Fastest way to update 120 Million records

Solution 1:

The only sane way to update a table of 120M records is with a SELECT statement that populates a second table. You have to take care when doing this. Instructions below.


Simple Case

For a table w/out a clustered index, during a time w/out concurrent DML:

  • SELECT *, new_col = 1 INTO clone.BaseTable FROM dbo.BaseTable
  • recreate indexes, constraints, etc on new table
  • switch old and new w/ ALTER SCHEMA ... TRANSFER.
  • drop old table

If you can't create a clone schema, a different table name in the same schema will do. Remember to rename all your constraints and triggers (if applicable) after the switch.


Non-simple Case

First, recreate your BaseTable with the same name under a different schema, eg clone.BaseTable. Using a separate schema will simplify the rename process later.

  • Include the clustered index, if applicable. Remember that primary keys and unique constraints may be clustered, but not necessarily so.
  • Include identity columns and computed columns, if applicable.
  • Include your new INT column, wherever it belongs.
  • Do not include any of the following:
    • triggers
    • foreign key constraints
    • non-clustered indexes/primary keys/unique constraints
    • check constraints or default constraints. Defaults don't make much of difference, but we're trying to keep things minimal.

Then, test your insert w/ 1000 rows:

-- assuming an IDENTITY column in BaseTable
SET IDENTITY_INSERT clone.BaseTable ON
GO
INSERT clone.BaseTable WITH (TABLOCK) (Col1, Col2, Col3)
SELECT TOP 1000 Col1, Col2, Col3 = -1
FROM dbo.BaseTable
GO
SET IDENTITY_INSERT clone.BaseTable OFF

Examine the results. If everything appears in order:

  • truncate the clone table
  • make sure the database in in bulk-logged or simple recovery model
  • perform the full insert.

This will take a while, but not nearly as long as an update. Once it completes, check the data in the clone table to make sure it everything is correct.

Then, recreate all non-clustered primary keys/unique constraints/indexes and foreign key constraints (in that order). Recreate default and check constraints, if applicable. Recreate all triggers. Recreate each constraint, index or trigger in a separate batch. eg:

ALTER TABLE clone.BaseTable ADD CONSTRAINT UQ_BaseTable UNIQUE (Col2)
GO
-- next constraint/index/trigger definition here

Finally, move dbo.BaseTable to a backup schema and clone.BaseTable to the dbo schema (or wherever your table is supposed to live).
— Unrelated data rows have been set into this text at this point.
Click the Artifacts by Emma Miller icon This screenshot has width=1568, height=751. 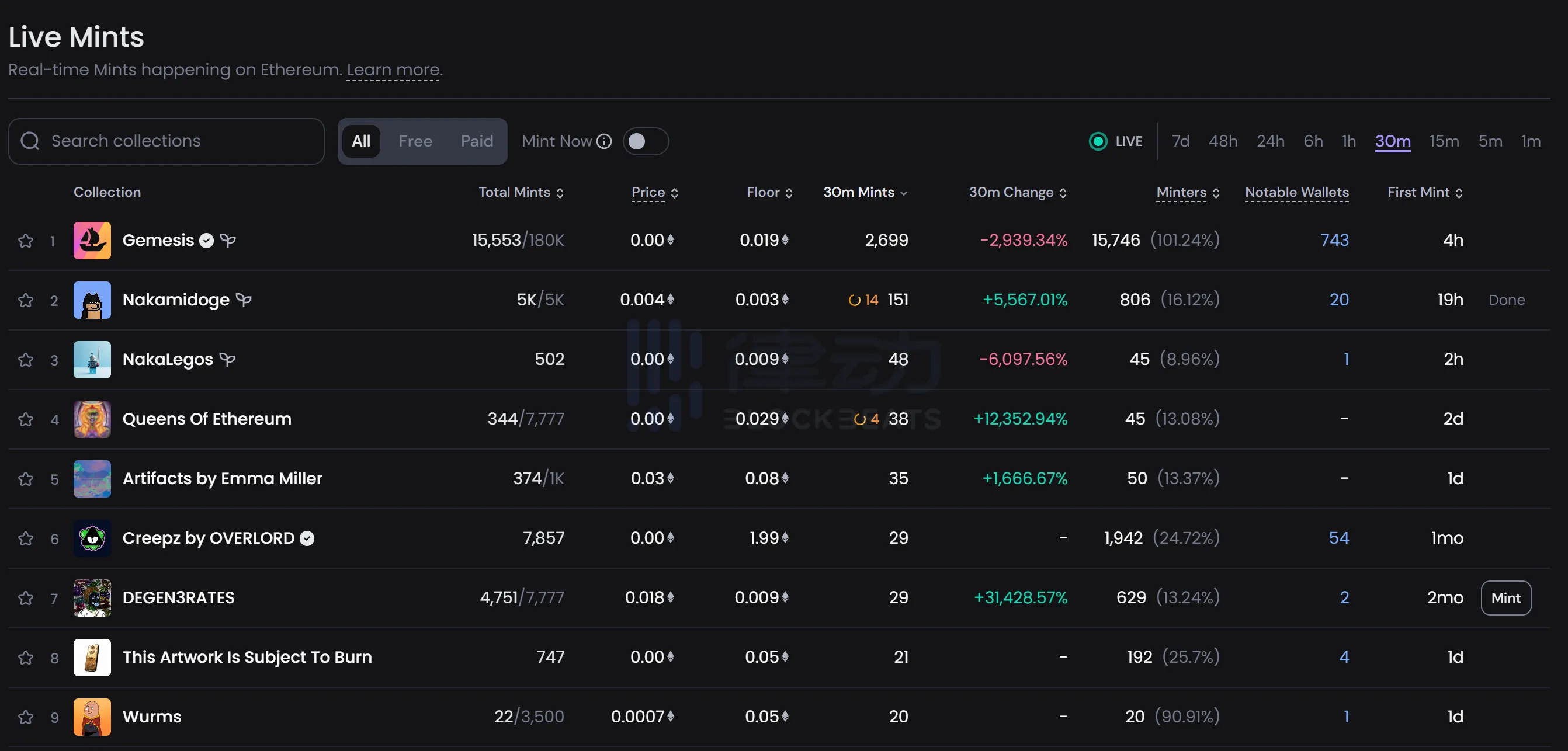pos(91,478)
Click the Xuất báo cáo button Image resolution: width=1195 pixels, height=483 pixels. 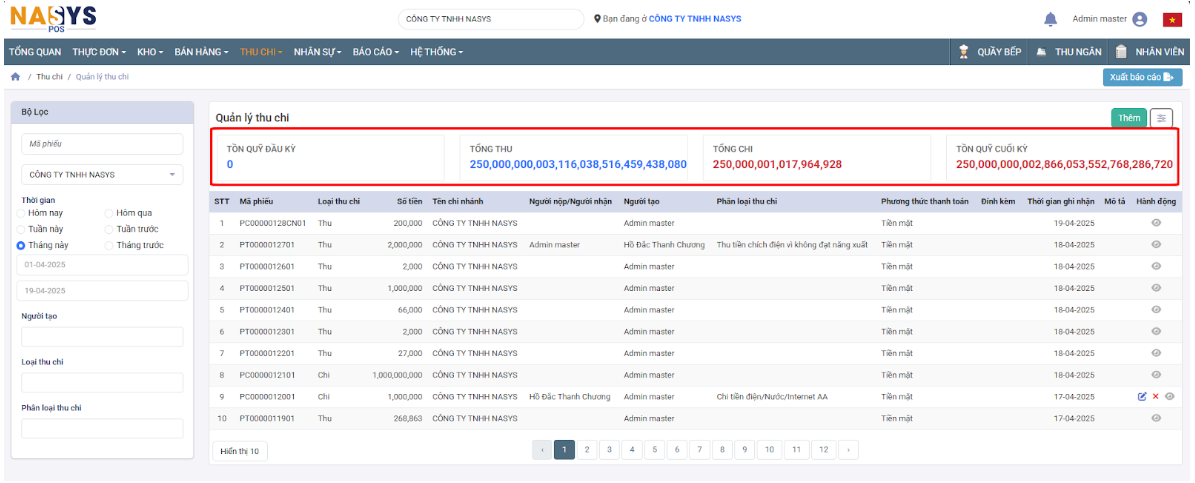point(1141,77)
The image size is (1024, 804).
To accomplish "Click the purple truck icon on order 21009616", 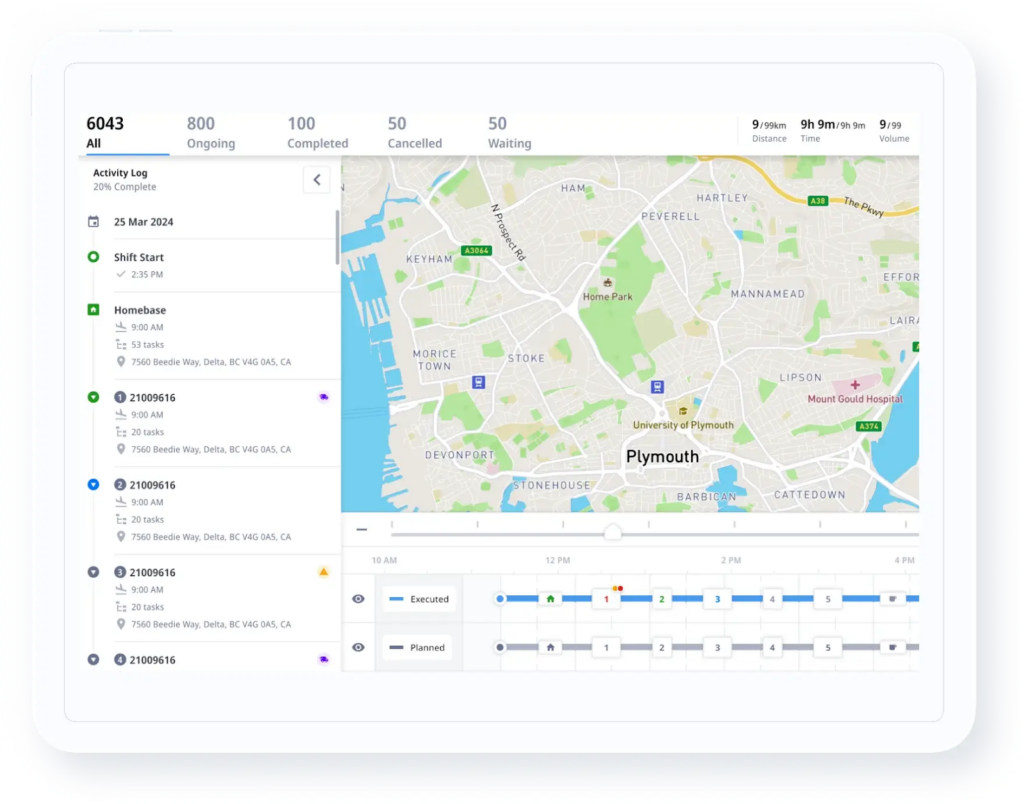I will 324,397.
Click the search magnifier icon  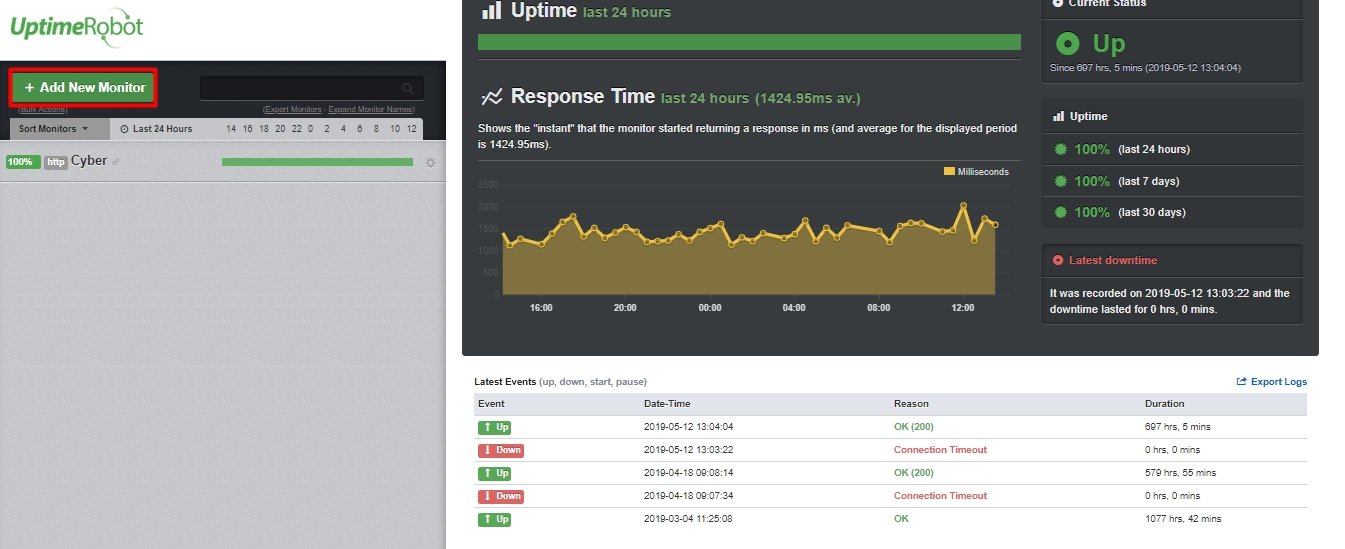coord(407,88)
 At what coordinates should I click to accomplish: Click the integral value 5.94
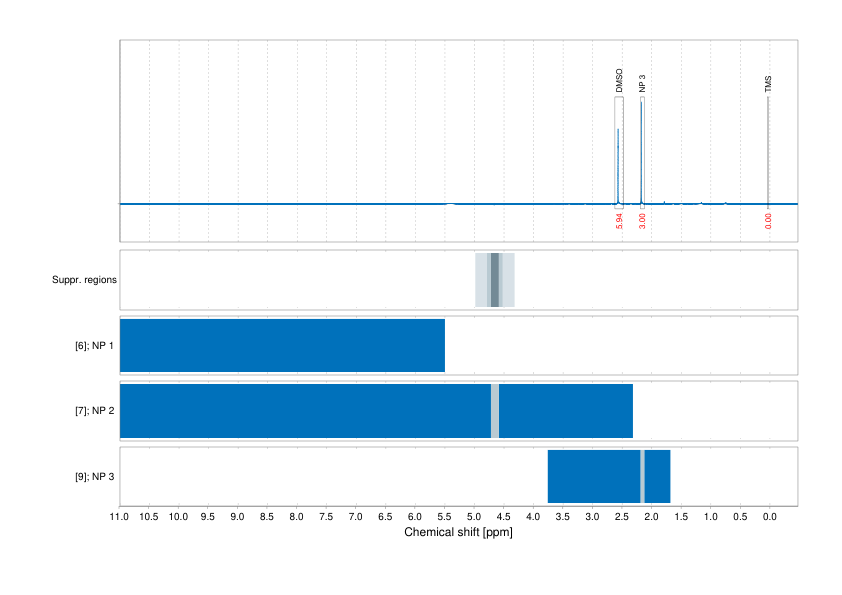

-- -- perform first true-up operation here, if necessary
-- EXEC clone.BaseTable_TrueUp
-- GO
-- -- create a backup schema, if necessary
-- CREATE SCHEMA backup_20100914
-- GO
BEGIN TRY
  BEGIN TRANSACTION
  ALTER SCHEMA backup_20100914 TRANSFER dbo.BaseTable
  -- -- perform second true-up operation here, if necessary
  -- EXEC clone.BaseTable_TrueUp
  ALTER SCHEMA dbo TRANSFER clone.BaseTable
  COMMIT TRANSACTION
END TRY
BEGIN CATCH
  SELECT ERROR_MESSAGE() -- add more info here if necessary
  ROLLBACK TRANSACTION
END CATCH
GO

If you need to free-up disk space, you may drop your original table at this time, though it may be prudent to keep it around a while longer.

Needless to say, this is ideally an offline operation. If you have people modifying data while you perform this operation, you will have to perform a true-up operation with the schema switch. I recommend creating a trigger on dbo.BaseTable to log all DML to a separate table. Enable this trigger before you start the insert. Then in the same transaction that you perform the schema transfer, use the log table to perform a true-up. Test this first on a subset of the data! Deltas are easy to screw up.

Solution 2:

If you have the disk space, you could use SELECT INTO and create a new table. It's minimally logged, so it would go much faster

select t.*, int_field = CAST(-1 as int)
into mytable_new 
from mytable t

-- create your indexes and constraints

GO

exec sp_rename mytable, mytable_old
exec sp_rename mytable_new, mytable

drop table mytable_old

Solution 3:

I break the task up into smaller units. Test with different batch size intervals for your table, until you find an interval that performs optimally. Here is a sample that I have used in the past.

declare @counter int 
declare @numOfRecords int
declare @batchsize int

set @numOfRecords = (SELECT COUNT(*) AS NumberOfRecords FROM <TABLE> with(nolock))
set @counter = 0 
set @batchsize = 2500

set rowcount @batchsize
while @counter < (@numOfRecords/@batchsize) +1
begin 
set @counter = @counter + 1 
Update table set int_field = -1 where int_field <> -1;
end 
set rowcount 0

Solution 4:

If your int_field is indexed, remove the index before running the update. Then create your index again...

5 hours seem like a lot for 120 million recs.